◆ PROBLEM
Leaving out the pictures, output each record exactly as it stands.

[Start of section]

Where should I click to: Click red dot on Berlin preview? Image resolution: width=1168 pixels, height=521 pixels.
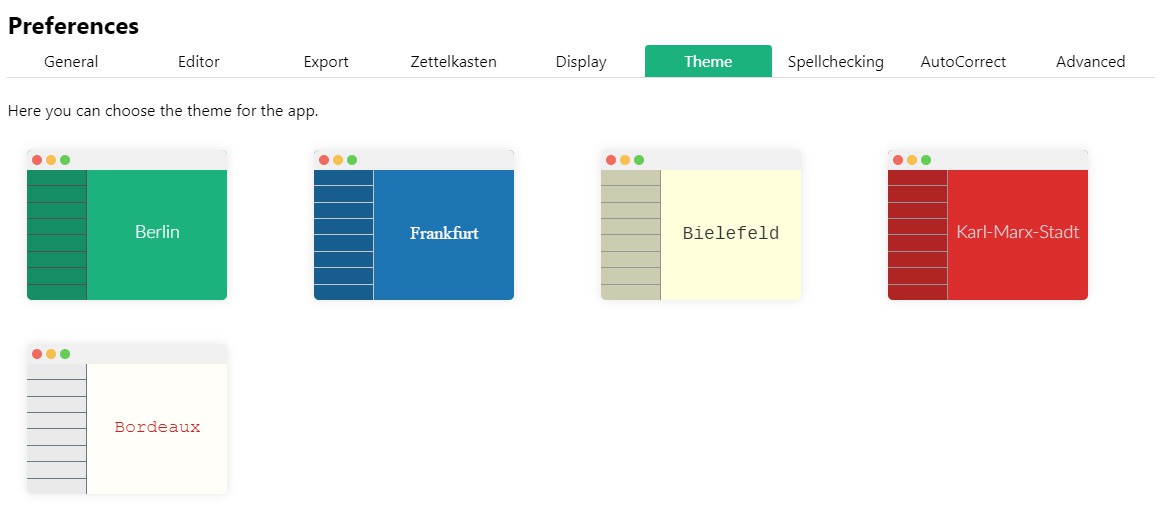coord(37,160)
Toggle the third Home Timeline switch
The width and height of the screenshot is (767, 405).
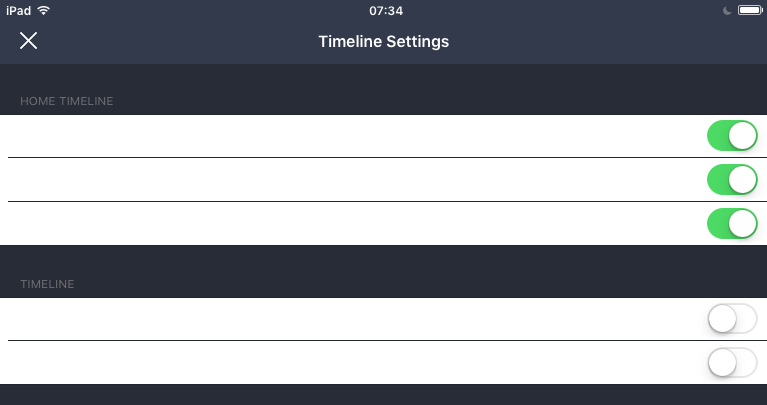tap(731, 224)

[End of section]

◆ RESPONSE AREA
Where should I click to: Click red dot on Berlin preview? Image resolution: width=1168 pixels, height=521 pixels.
coord(37,160)
Toggle the third Home Timeline switch
The width and height of the screenshot is (767, 405).
tap(731, 224)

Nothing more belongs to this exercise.